Dieser Punkt wurde nochmals in einer aktuellen Analyse hervorgehoben, die im Wissenschaftsjournal Nature publiziert wurde (http://tinyurl.com/7sna4qx). Der leitende Autor dieser Studie war Professor Jonathan Foley. Foley ist nicht nur der Direktor des Instituts für Umwelt der University of Minnesota, sondern auch ein wissenschaftliches Vorstandsmitglied bei The Nature Conservancy.

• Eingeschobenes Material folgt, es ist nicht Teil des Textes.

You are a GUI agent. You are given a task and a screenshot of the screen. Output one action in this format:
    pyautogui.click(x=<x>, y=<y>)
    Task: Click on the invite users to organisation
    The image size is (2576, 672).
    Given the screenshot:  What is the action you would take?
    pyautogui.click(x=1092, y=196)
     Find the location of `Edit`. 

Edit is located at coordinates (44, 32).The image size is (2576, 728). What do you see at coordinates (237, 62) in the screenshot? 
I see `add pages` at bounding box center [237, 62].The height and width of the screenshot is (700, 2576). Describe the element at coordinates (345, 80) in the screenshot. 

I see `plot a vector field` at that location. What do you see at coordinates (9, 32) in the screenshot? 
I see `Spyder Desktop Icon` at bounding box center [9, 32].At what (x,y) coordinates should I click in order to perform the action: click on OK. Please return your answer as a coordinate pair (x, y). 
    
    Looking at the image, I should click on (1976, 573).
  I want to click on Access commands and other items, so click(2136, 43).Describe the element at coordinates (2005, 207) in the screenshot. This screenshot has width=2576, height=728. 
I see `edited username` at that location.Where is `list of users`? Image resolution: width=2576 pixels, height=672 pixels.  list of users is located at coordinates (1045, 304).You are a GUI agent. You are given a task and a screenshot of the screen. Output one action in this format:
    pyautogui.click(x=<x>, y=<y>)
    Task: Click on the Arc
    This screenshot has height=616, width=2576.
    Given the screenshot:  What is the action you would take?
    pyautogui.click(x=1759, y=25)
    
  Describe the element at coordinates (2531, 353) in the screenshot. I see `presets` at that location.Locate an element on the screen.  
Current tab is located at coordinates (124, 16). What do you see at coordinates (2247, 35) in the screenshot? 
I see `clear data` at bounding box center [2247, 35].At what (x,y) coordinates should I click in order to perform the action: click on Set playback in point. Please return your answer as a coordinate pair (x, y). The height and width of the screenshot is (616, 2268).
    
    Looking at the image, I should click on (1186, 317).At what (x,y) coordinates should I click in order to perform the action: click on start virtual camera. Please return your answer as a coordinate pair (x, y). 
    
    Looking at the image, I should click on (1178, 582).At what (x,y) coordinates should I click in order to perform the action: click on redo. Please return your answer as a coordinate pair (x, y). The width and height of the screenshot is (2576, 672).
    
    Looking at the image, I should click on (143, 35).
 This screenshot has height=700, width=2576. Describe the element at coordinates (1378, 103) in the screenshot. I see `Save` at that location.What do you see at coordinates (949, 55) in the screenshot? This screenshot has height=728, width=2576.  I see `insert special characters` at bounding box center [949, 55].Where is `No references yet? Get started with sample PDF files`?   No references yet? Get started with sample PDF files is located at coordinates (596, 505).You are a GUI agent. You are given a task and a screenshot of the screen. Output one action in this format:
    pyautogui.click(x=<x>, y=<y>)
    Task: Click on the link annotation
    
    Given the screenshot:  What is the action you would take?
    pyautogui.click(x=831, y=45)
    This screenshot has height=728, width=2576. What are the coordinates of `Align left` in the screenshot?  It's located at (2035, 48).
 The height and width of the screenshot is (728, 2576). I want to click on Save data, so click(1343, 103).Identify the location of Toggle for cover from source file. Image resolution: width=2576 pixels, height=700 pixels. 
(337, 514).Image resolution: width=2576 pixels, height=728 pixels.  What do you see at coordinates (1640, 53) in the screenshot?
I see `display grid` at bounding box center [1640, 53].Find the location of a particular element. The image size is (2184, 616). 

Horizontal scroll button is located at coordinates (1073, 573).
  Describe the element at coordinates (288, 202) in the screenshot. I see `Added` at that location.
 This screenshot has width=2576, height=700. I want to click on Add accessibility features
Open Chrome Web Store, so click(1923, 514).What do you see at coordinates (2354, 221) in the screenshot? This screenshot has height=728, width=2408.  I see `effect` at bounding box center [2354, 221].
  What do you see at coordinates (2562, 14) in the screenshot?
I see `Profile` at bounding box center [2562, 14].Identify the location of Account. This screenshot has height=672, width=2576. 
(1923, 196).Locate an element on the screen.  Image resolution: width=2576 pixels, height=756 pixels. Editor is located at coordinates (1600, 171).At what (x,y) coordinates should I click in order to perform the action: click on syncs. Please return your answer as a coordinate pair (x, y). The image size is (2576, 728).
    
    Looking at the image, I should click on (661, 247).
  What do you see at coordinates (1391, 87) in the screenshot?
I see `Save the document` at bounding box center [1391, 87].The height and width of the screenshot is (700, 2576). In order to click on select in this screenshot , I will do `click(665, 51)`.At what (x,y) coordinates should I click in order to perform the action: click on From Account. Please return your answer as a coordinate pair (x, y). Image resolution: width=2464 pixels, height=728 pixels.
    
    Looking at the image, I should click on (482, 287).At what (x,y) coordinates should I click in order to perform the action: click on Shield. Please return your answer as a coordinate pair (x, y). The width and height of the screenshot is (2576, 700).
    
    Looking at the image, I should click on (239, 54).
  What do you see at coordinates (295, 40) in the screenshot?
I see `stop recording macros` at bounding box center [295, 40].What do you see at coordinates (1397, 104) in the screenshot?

Die zweite entscheidende Erkenntnis des WWF war, dass Waldzerstörer typischerweise keine Kleinbauern mit Macheten, sondern nationale und internationale Agrarunternehmen mit Bulldozern sind. Es sind die letzteren, die zehntausende Hektar gleichzeitig abholzen. Flurbereinigung auf diesem Niveau[1] ist ein ökologisches Desaster, aber Claire Robinson von Earth Open Source[1] hebt hervor, dass es auch „unglaublich sozial zerstörend“ sei, da Kleinbauern von ihrem Land vertrieben und Gemeinden und Sozialstrukturen zerstört würden. Gemäß dem Ständigen Forum für indigene Angelegenheiten der UN[1] sind 60 Mio. Menschen weltweit gefährdet, ihr Land und ihre Lebensgrundlagen durch Palmölplantagen zu verlieren.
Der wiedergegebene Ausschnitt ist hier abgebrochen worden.